Speeding Up Compiling

Anyone have success in dramatically speeding up ghc builds?

I work on a remote team and am wondering if there is a way to have a server assist in compiling times.

Has anyone tried using a server to build the dependencies with cabal and share the results with nfs. The remotes hosts could then mount the nfs readonly and then use unionfs-fuse so that they can make local changes if needed.

This isn’t the ideal solution.

Any thoughts?

1 Like

I haven’t tried this, but in principle using Bazel with cloud build allows people to share compilation artifacts such that if a member of the team has compiled something, Bazel will download that artifact rather than having you compile it.

Bazel supports Haskell, but as I understand it, this is a rather large hammer to wield

1 Like

Maybe cabal-cache: CI Assistant for Haskell projects is the sort of thing you’d want to use as part of that.

But ultimately if your compile times are slow, the thing to do is figure out why and address the problem. Most slow compile time issues are addressable and can be avoided. The main issue tends to be Generics.

2 Likes

It’s waiting 15 mins for all the deps

Also, using a custom mtl doesn’t help

but the deps should only get built once for the project and not again, unless they change?

3 Likes

(I’m going to sound like a fuddy-duddy, I know, but I’m getting rather tired of people claiming something is slow without giving any timings or sizings or hardware details whatsoever. o.p. here is in effect asking ‘how slow is a piece of string?’.)

Any build time for a large project that you can measure in minutes is quick. I’d expect a full build to take all night. So (as @sclv says) that should build all the deps; then during your working day it needs only an incremental build. Which’ll give you time to go get a coffee/sandwich/sharpen your coding pencils.

Focusing on Generics is a micro optimization.

Dependency graphs and (lack of) boundaries are what really bite you at the 1000s of modules scale from what I’ve seen.

Both Bazel and Nix benefit from proper boundaries for good caching.
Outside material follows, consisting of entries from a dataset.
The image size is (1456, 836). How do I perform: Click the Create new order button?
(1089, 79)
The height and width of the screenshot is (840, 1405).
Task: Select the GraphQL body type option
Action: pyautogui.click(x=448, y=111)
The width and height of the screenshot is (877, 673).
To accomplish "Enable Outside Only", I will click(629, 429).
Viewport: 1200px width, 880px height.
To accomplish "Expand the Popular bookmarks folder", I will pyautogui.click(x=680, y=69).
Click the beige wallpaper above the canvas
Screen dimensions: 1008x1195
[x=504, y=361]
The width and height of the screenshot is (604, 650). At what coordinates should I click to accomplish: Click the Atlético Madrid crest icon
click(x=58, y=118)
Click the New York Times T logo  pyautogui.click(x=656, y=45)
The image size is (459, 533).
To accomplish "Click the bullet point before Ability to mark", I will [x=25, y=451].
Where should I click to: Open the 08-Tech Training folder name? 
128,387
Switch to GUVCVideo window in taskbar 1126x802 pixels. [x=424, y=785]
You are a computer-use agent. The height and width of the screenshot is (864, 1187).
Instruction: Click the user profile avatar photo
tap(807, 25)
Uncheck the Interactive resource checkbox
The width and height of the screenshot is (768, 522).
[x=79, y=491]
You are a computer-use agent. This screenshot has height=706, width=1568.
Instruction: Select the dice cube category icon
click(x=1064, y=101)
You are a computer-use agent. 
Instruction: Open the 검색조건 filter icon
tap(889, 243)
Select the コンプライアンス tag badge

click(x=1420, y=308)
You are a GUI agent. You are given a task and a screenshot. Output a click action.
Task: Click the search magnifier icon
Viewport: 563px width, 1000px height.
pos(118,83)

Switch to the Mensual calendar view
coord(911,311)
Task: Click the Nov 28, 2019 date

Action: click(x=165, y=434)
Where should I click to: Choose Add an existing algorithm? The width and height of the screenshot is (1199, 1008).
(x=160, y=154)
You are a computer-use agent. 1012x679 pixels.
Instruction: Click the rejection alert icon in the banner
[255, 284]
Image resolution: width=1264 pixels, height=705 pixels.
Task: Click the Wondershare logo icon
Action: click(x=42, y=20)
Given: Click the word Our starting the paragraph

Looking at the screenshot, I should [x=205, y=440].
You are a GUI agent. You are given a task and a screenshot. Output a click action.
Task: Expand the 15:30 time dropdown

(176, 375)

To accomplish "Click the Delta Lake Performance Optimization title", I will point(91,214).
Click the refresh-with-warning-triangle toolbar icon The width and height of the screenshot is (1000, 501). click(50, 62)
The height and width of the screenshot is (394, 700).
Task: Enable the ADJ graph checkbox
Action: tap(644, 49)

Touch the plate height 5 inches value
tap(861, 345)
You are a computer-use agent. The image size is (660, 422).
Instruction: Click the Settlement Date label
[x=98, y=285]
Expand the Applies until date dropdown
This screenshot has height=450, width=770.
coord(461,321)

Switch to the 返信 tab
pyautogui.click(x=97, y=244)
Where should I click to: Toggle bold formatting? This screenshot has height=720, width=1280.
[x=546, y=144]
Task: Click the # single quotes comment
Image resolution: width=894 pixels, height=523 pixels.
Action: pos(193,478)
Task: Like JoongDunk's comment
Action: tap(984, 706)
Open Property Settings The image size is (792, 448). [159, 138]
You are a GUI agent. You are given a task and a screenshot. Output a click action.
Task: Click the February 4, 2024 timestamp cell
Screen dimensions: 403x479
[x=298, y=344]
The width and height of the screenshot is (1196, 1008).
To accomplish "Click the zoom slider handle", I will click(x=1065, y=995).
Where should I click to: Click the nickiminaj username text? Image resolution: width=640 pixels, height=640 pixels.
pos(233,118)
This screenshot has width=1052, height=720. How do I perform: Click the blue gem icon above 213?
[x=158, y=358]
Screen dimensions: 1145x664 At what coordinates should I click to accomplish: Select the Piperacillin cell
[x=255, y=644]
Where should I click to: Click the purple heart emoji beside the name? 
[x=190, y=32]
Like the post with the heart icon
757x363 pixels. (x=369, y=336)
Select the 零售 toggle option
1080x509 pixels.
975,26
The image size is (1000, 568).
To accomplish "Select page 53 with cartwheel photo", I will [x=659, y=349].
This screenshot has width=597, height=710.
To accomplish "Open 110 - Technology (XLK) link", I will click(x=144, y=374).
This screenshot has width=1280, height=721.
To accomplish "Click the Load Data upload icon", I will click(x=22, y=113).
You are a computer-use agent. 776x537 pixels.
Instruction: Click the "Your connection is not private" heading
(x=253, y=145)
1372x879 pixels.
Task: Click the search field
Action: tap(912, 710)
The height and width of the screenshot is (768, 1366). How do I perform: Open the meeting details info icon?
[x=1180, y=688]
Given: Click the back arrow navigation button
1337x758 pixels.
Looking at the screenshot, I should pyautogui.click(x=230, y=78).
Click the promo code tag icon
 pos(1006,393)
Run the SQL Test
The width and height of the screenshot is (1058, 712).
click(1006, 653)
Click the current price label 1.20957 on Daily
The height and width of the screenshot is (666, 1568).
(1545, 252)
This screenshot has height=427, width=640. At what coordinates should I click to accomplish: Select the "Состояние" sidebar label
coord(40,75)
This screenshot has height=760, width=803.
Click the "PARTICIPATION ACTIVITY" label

The sub-package caching of Bazel is helpful but also more in micro optimization land imo - and even with that, a need dependency graph is going to pay off.

Ideally, no package should have to get that large, but that takes discipline and care to do. If you let it run wild without valuing boundaries and interfaces, it’s a lot harder to fix after the fact.

It’s easier to do the dishes as you cook than deal with a full sink :slight_smile:

2 Likes

Oh one practical bit of advice:

--repl-no-load is a great default for larger projects. Then you don’t have to build everything. Just what you need.

2 Likes

Maybe a little bit outdated but I think still good resources:
https://www.parsonsmatt.org/2019/11/27/keeping_compilation_fast.html
http://rybczak.net/2016/03/26/how-to-reduce-compilation-times-of-haskell-projects/
Hardware aspect:

For bigger binaries, if linking takes more time, I would also consider moving .stack or .cabal files to ram disk - I have no solid proof it will help.

2 Likes

Have you tried compiling in -O0 for dev builds?

If performance of the resulting app is an issue, try -O1 -fomit-iface-pragmas, which optimises modules locally but does not try to inline/specialise/optimise across module boundaries. This should also help with recompilation times (kudos to Matthew Pickering for this tip). It is likely that it also helps with Generics compile-time perf (at the expense of hideous runtime perf).

Whether build artefact caching is useful depends on your use case.
Is this about initial compile times for a fresh checkout? Then build artefact caching might be worthwhile.
Is this about recompilation times when developing a new feature in your fork of mtl (say)? Then build artefact caching isn’t all that useful. After all, you will need to rebuild all importers of mtl. -fomit-interface-pragmas should help not needing to rebuild any indirect importers, though, which should make a huge difference.

4 Likes

Module/package structure is definitely also important to optimize, but that doesn’t doesn’t diminish the importance of getting individual module compile times down.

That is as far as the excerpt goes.